### WHAT IS BEING ASKED:
In the records below, the line with "Open 告警查询 alarm query with magnifier icon" and every line after it must be written out exactly; no pictures belong in the result.

### MATERIAL TO PROCESS:
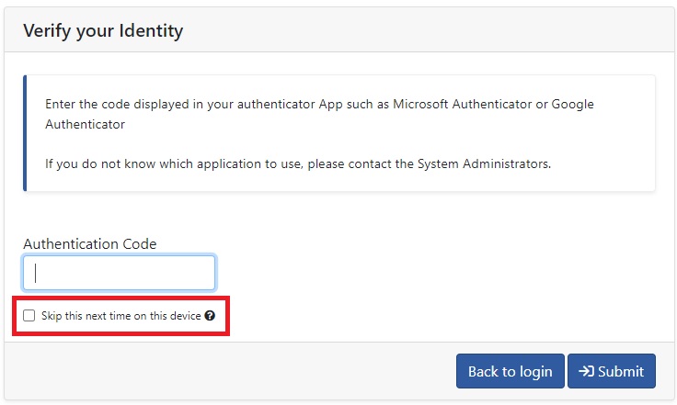The height and width of the screenshot is (405, 677).
Task: Click the gray footer area left of buttons
Action: [230, 371]
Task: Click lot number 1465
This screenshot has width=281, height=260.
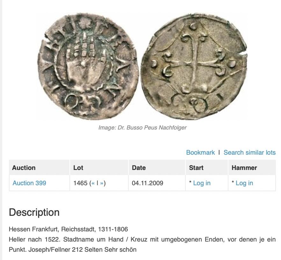Action: [x=80, y=183]
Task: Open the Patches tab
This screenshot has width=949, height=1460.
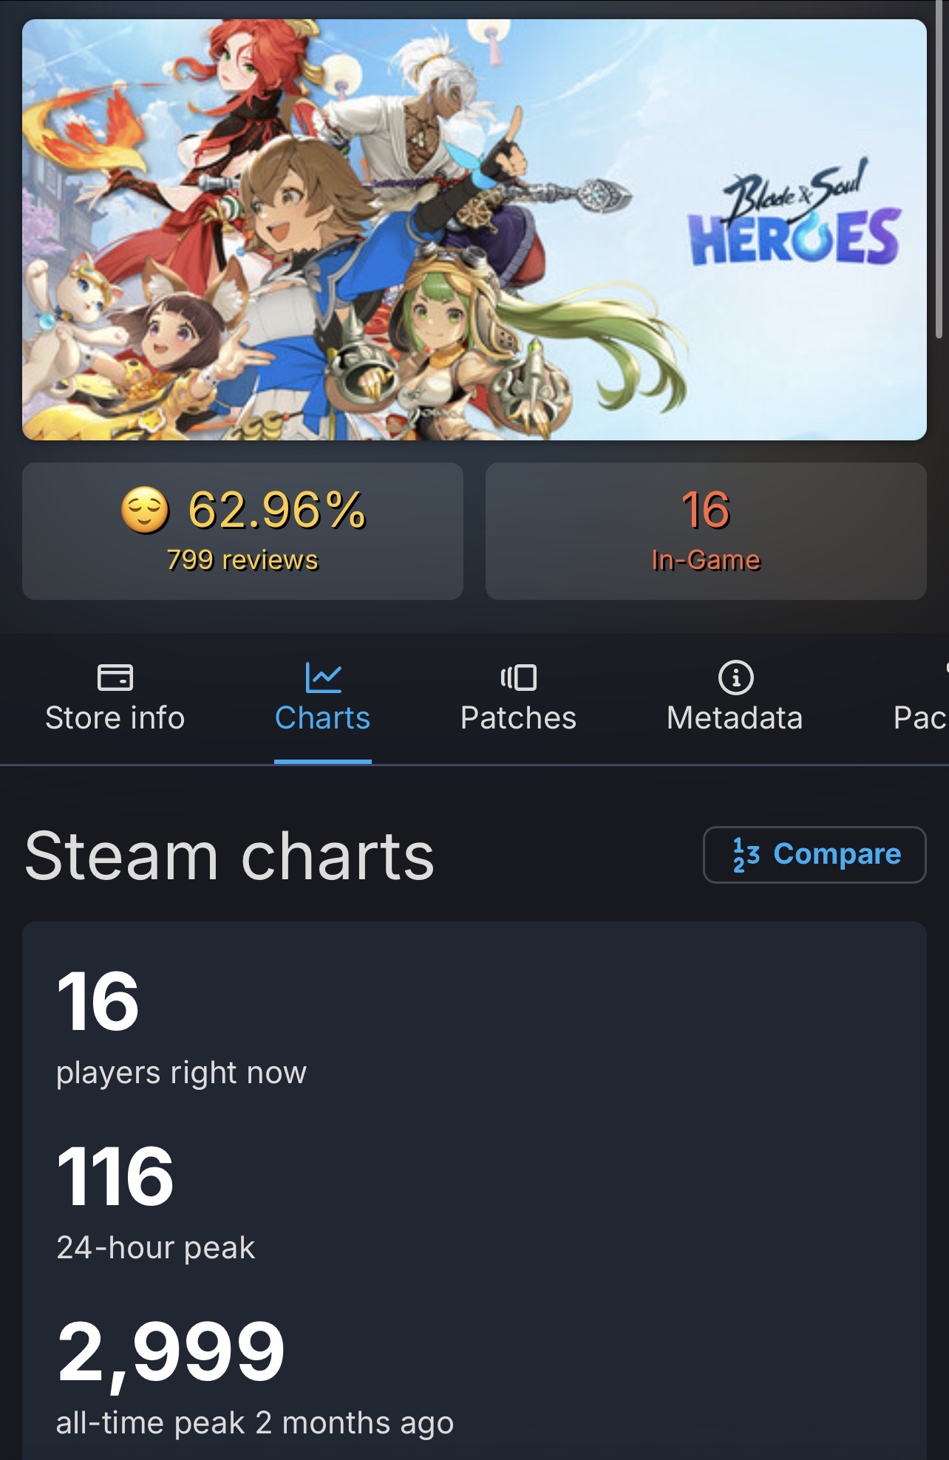Action: coord(518,717)
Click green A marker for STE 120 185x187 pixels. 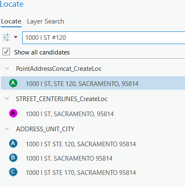pos(13,83)
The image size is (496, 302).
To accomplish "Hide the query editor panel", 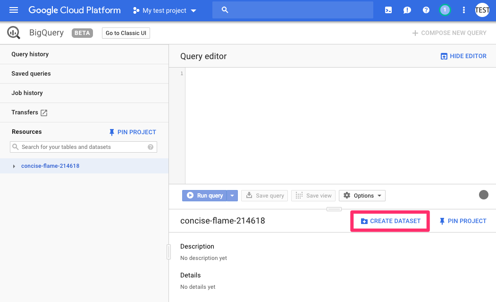I will pos(463,56).
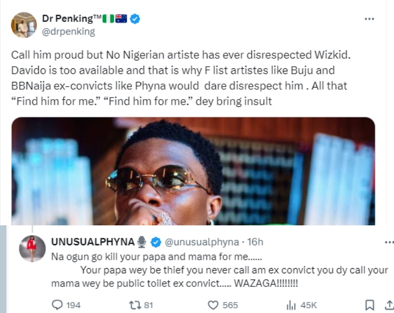This screenshot has width=394, height=313.
Task: Bookmark UNUSUALPHYNA's reply
Action: (x=369, y=305)
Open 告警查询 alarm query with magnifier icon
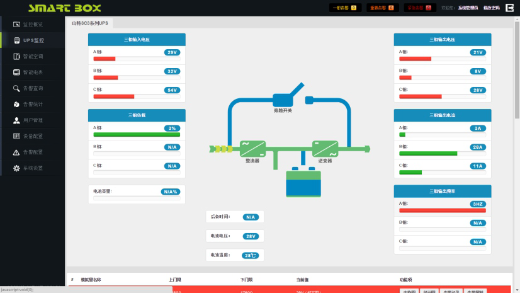Image resolution: width=520 pixels, height=293 pixels. (x=33, y=88)

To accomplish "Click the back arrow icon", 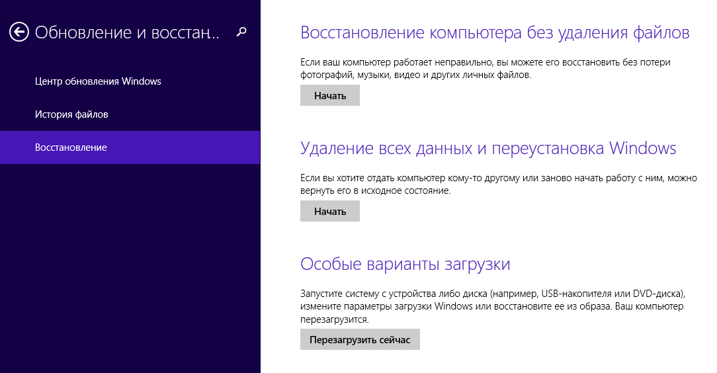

### EXERCISE OUTPUT:
Open 告警查询 alarm query with magnifier icon
Image resolution: width=520 pixels, height=293 pixels. (x=33, y=88)

To accomplish "Click the back arrow icon", 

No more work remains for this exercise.